▶ _INSTRUCTION_
Pull every line of text from the records below and reproduce it word for word, leaving the pictures out of your answer.

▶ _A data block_
────────────────
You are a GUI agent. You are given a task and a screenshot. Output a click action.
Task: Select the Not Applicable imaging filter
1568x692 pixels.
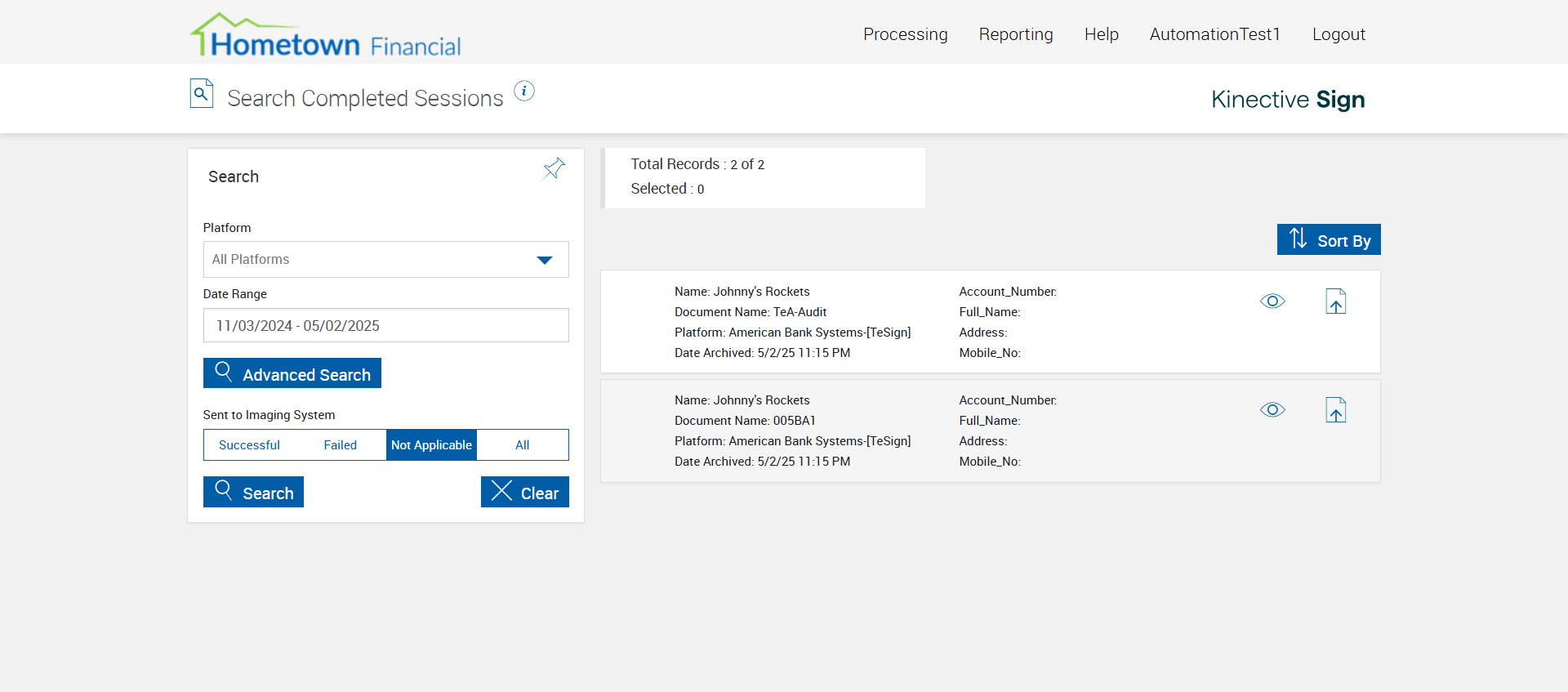(x=431, y=445)
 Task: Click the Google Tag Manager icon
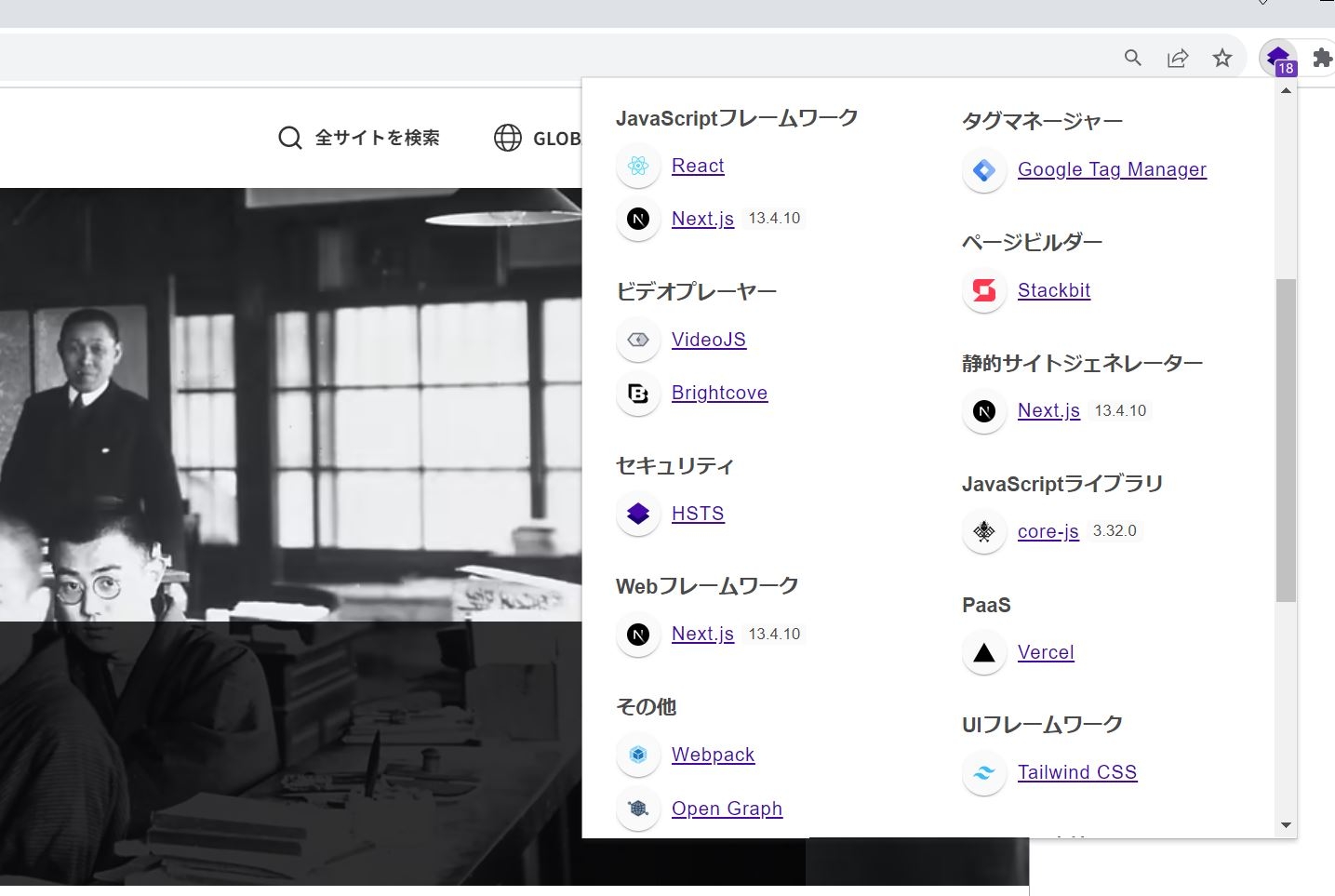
────────────────
▶ _TASK RESULT_
You are a GUI agent. You are given a task and a screenshot. Output a click action.
Task: Select the Not Applicable imaging filter
1568x692 pixels.
(x=431, y=445)
 Task: Click the Google Tag Manager icon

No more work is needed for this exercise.